Your coordinator asks you to distribute all of your arrays into multiple testcases. Each testcase can include multiple arrays. However, each testcase should include no more than c1 arrays of size greater than or equal to 1 (≥1), no more than c2 arrays of size greater than or equal to 2, …, no more than ck arrays of size greater than or equal to k. Also, c1≥c2≥⋯≥ck.
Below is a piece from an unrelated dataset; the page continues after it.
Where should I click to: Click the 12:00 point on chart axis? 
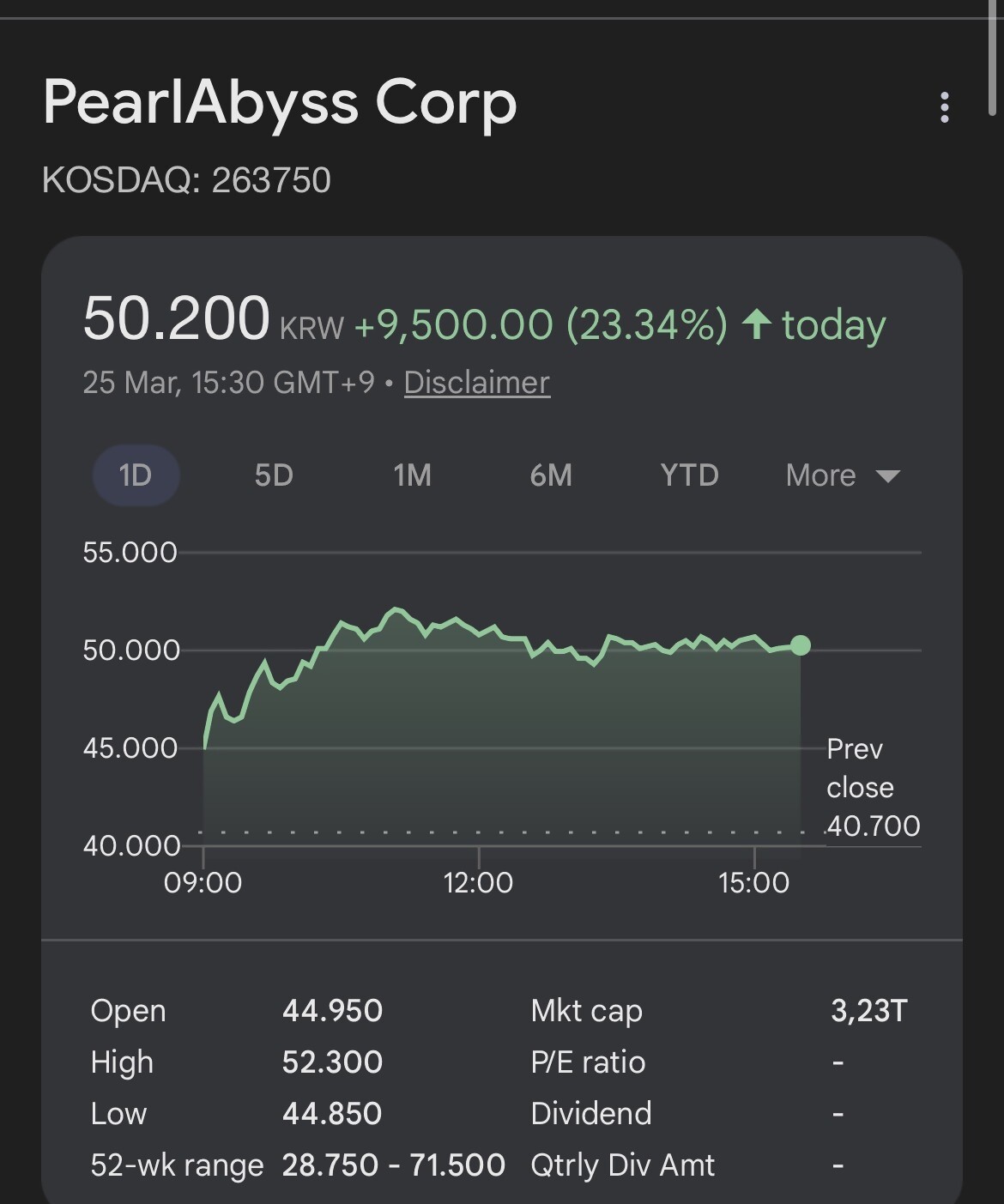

So now your goal is to create the new testcases in such a way that:

each of the initial arrays appears in exactly one testcase;
for each testcase the given conditions hold;
the number of testcases is minimum possible.
Print the minimum possible number of testcases you can achieve and the sizes of arrays included in each testcase.

Input
The first line contains two integers n and k (1≤n,k≤2⋅105) — the number of initial tests and the limit for the size of each array.

The second line contains n integers m1,m2,…,mn (1≤mi≤k) — the sizes of the arrays in the original tests.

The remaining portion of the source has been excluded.